August 5, 2021
Biohazard waste is any waste that is contaminated or could be contaminated with agents and/or pathogens that are infectious and can be considered a danger to people, animals, and the environment. Also referred to as “infectious waste,” there are state and federal laws that dictate the requirement that biohazard waste only be collected and disposed of by a professional, licensed, and trained medical waste disposal company such as Healthcare Waste Management. Unlike standard medical waste, which are items that are not contaminated and typically generated in the medical industry, including clinical and laboratory settings, biohazard waste is extremely deadly and must be handled and disposed of so that it is rendered harmless.

WHAT TO WORK ON:
1: From the passage on biohazard waste, list the three things it says such waste can be a danger to.
2: What other name does the passage on biohazard waste give for biohazard waste?
3: Using the passage on biohazard waste, explain why only a professional, licensed, and trained medical waste disposal company may collect and dispose of biohazard waste.

COLLECTED MATERIAL:
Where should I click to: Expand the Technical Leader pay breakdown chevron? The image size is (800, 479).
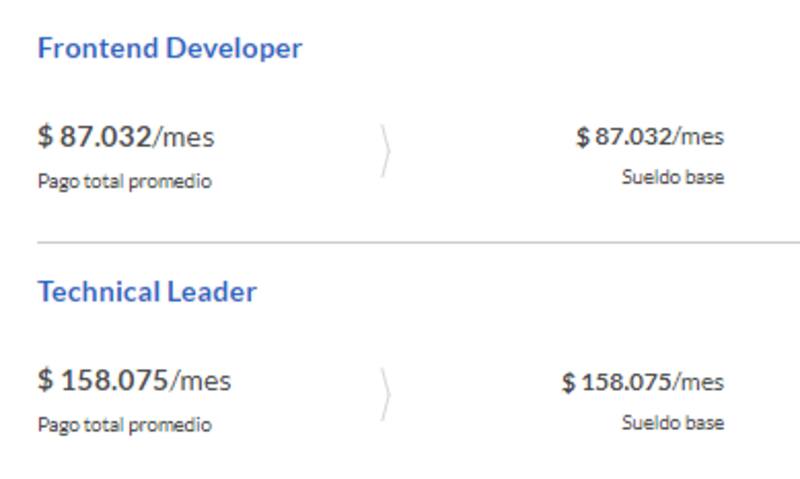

ANSWERS TO THE EXERCISES:
1: People, animals, and the environment.

2: Infectious waste.

3: State and federal laws require that biohazard waste be collected and disposed of only by such a company. The passage also states that biohazard waste is extremely deadly and must be handled and disposed of so that it is rendered harmless.